--- RECORDS SUPPLIED Enclosed Below ---
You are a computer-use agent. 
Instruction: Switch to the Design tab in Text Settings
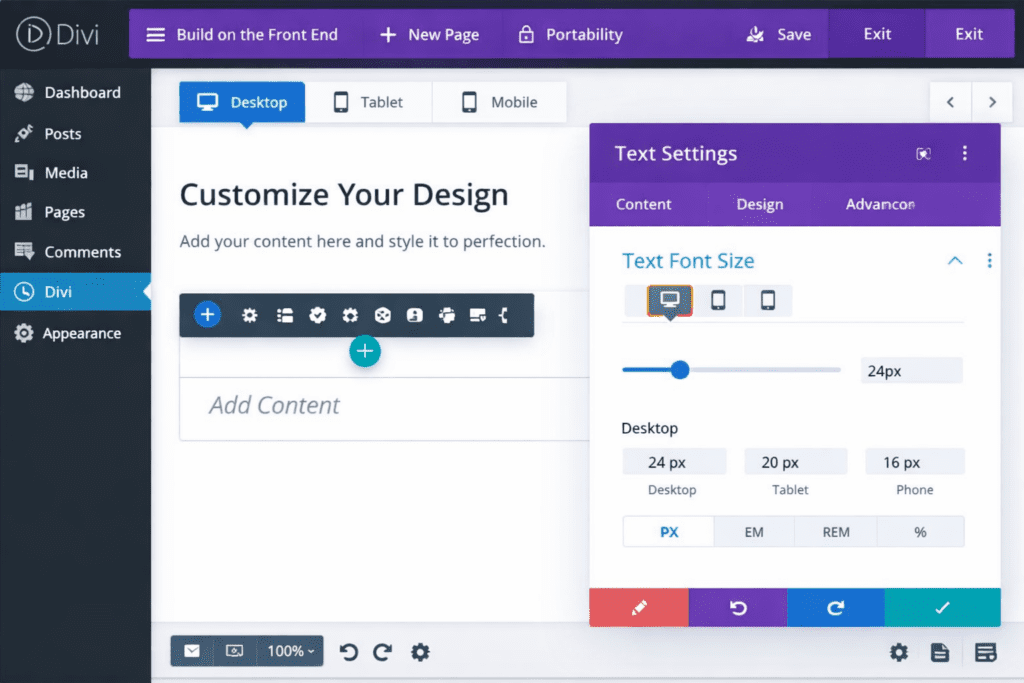pos(759,204)
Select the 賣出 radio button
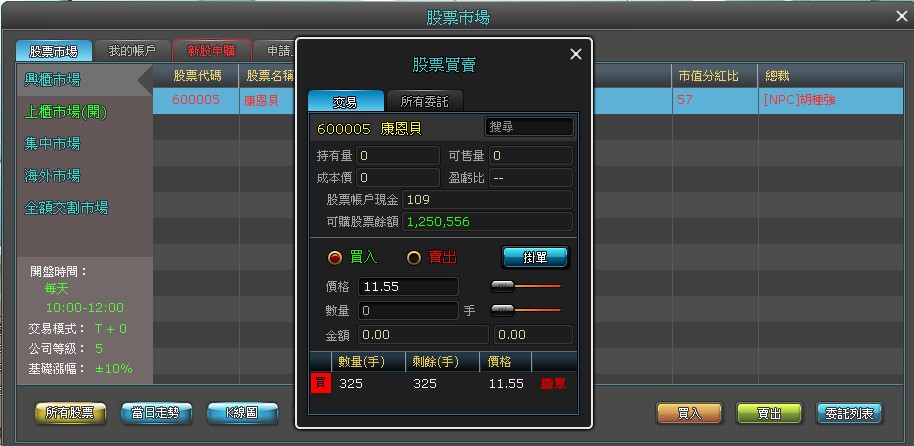This screenshot has height=446, width=914. coord(414,257)
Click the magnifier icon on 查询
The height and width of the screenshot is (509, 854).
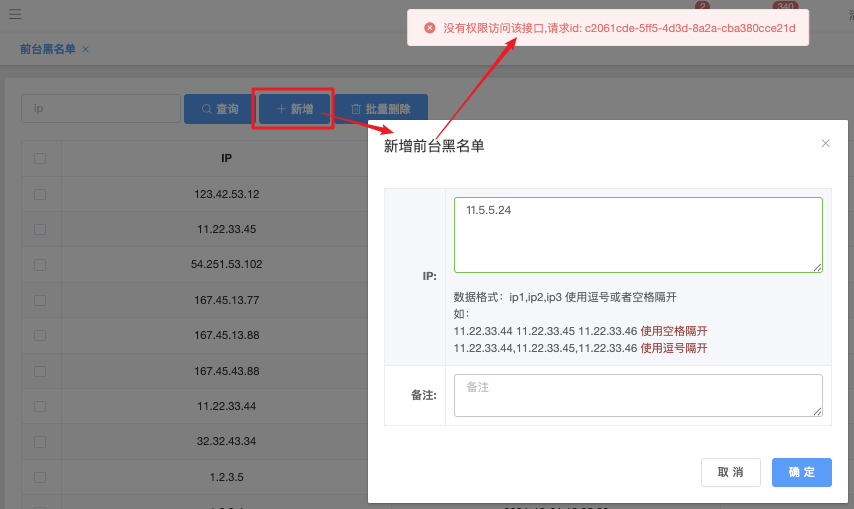(206, 109)
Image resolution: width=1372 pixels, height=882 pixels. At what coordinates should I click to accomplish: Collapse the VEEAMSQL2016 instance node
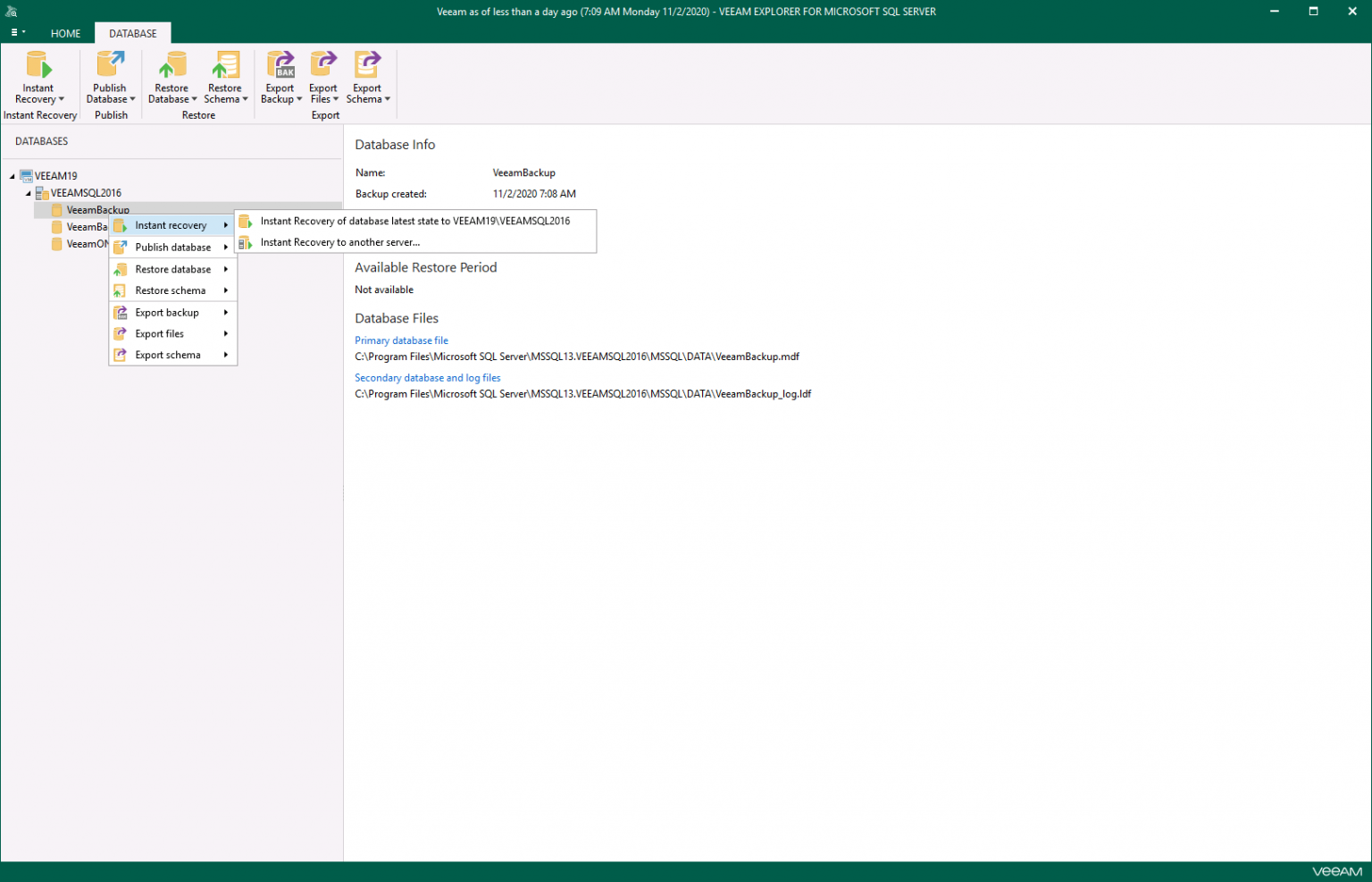(29, 193)
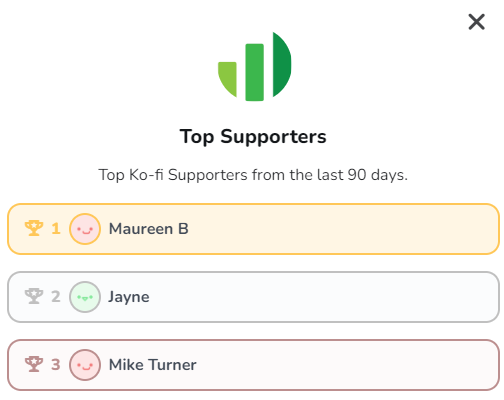
Task: Click the third-place supporter row
Action: click(x=253, y=365)
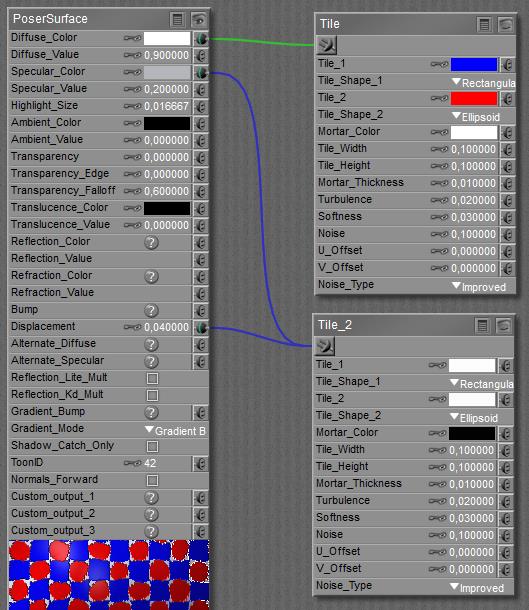529x610 pixels.
Task: Click the PoserSurface node options list icon
Action: click(177, 19)
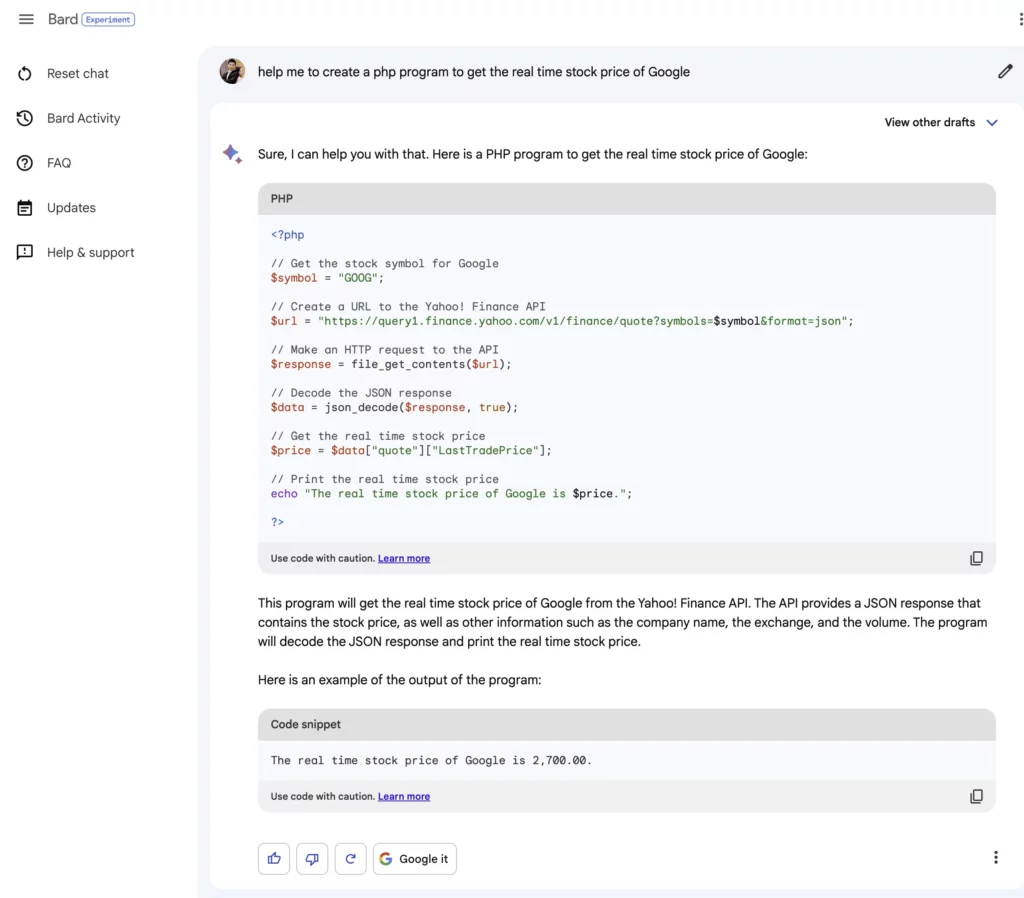Follow Learn more link under PHP code
This screenshot has height=898, width=1024.
[404, 558]
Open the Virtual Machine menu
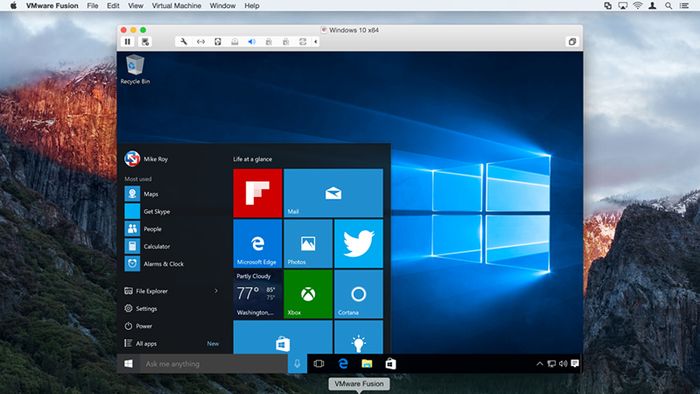The image size is (700, 394). [x=176, y=6]
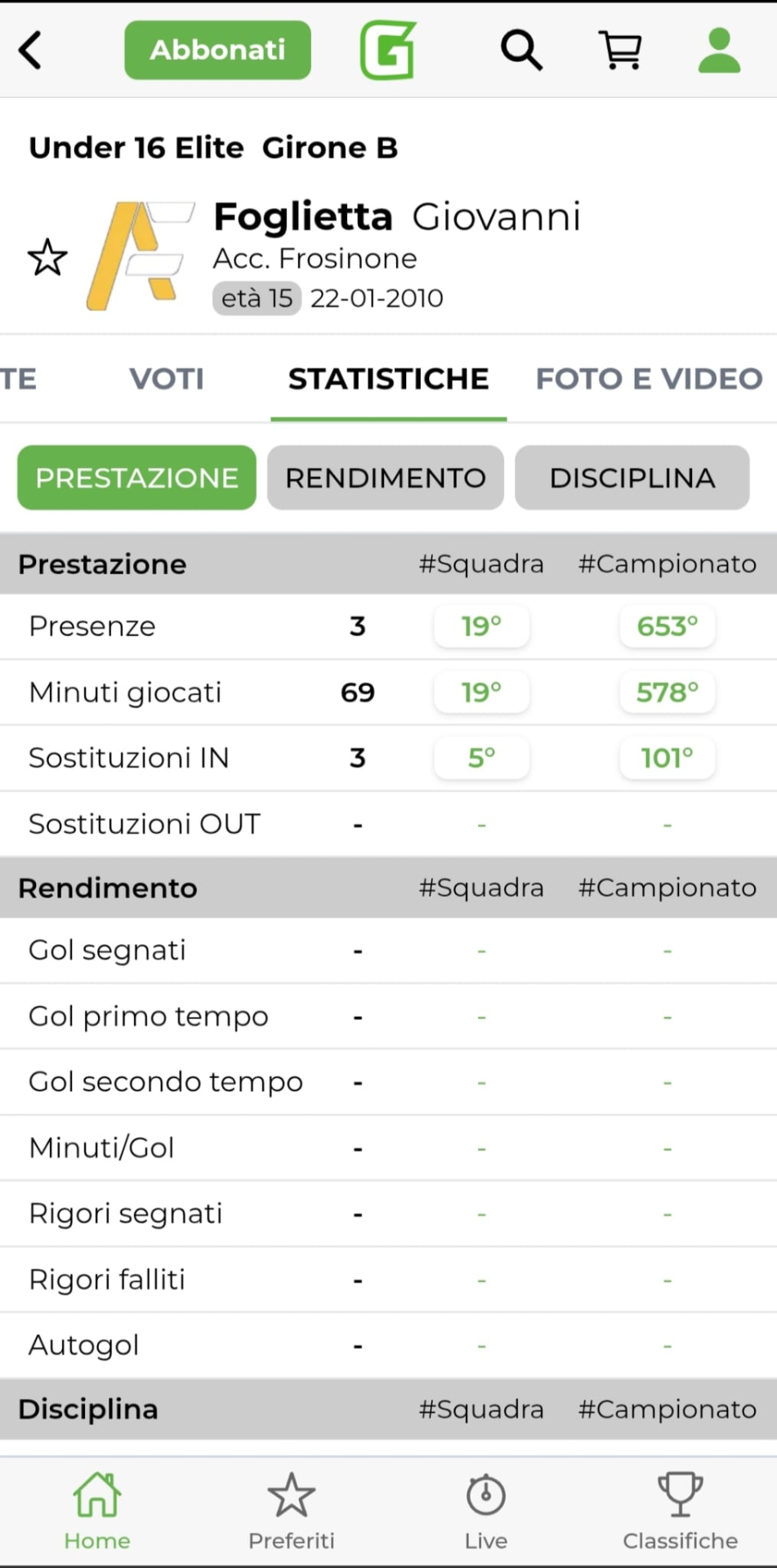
--- End of Enclosed RECORDS SUPPLIED ---
== WHAT TO WORK ON ==
Reproduce the entries above exactly, without images.

== WRITTEN RESPONSE ==
You are a computer-use agent. 
Instruction: Switch to the Design tab in Text Settings
pos(759,204)
Select the 賣出 radio button
This screenshot has height=446, width=914. coord(414,257)
Click the magnifier icon on 查询
The height and width of the screenshot is (509, 854).
(206, 109)
Image resolution: width=1372 pixels, height=882 pixels. At what coordinates should I click to accomplish: Collapse the VEEAMSQL2016 instance node
(29, 193)
Task: Click the third-place supporter row
Action: click(x=253, y=365)
529x610 pixels.
Task: Click the PoserSurface node options list icon
Action: click(177, 19)
Follow Learn more link under PHP code
This screenshot has height=898, width=1024.
[404, 558]
Open the Virtual Machine menu
The image size is (700, 394). [x=176, y=6]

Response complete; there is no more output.